Some days I just wake up on the wrong side of the bed. Some days I just feel like everyone in my path is bothering me. Some days I just want to crawl back under the covers and start over. Today is one of those days. I need a do-over. I think this very bad horrible day may have started yesterday afternoon. I think it may have started when I began a project for my husband. I project I conceived in love, but soon took a dark turn. I know he wasn't angry or frustrated with me. But there was some frustration being vented and I was the only one in the room. :(
Anyway, this isn't the only factor contributing to my "bad day." My house is a mess. I still haven't sorted everything out from my vacation. I still have a few things strewn about my bedroom floor. I haven't finished all the laundry. I have a messy kitchen. I wanted to make pickles this weekend and I didn't get it done. I wanted to make charred tomato sauce, but I didn't get THAT done either. I did get a bushel of peaches in the freezer and I did make the memory book for my mil. (this was the cause for some of the frustration, but we will just leave this alone for now) For some reason clutter and mess in my house has a tendency to make me NUTS. For some reason I think I need to accomplish EVERY task I assign myself or else I'm a complete failure. I am very hard on myself and it effects how I feel in my body. I actually feel unsettled. I'm not doing my best at work, because I'm thinking about my messy house. I know, this does not sound normal. I'm a freak.

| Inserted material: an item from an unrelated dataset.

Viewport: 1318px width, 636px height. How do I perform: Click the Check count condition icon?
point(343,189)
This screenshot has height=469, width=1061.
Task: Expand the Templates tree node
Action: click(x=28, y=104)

I don't enjoy feeling this way and I'm absolutely sure my co-workers and others I've made contact with today don't enjoy it. I wonder if any of these unsettled feelings have anything to do with Tamoxifen? You know, I'll bet they do. I'll bet a lot of this "uncomfortableness" I'm feeling has to do with side effects of Tamoxifen. I wish there was some sort of signal or pattern to the days when my lack of estrogen will make me act MEAN to anyone crossing me.
So, to any fb friends, bloggers or customer service personnel I may have been short or snarky to. I'm sorry. Just remember, God gives moms lots of estrogen so they can love those screaming, demanding, dirty little babies and think of them as cherubic darlings. I don't have any estrogen. I have to use my *sparkling* personality. (which today, was sorely lacking)
This has been a stream of consciousness emergency, if it had been an actual emergency you would have been instructed where to tune in your area for news and official information.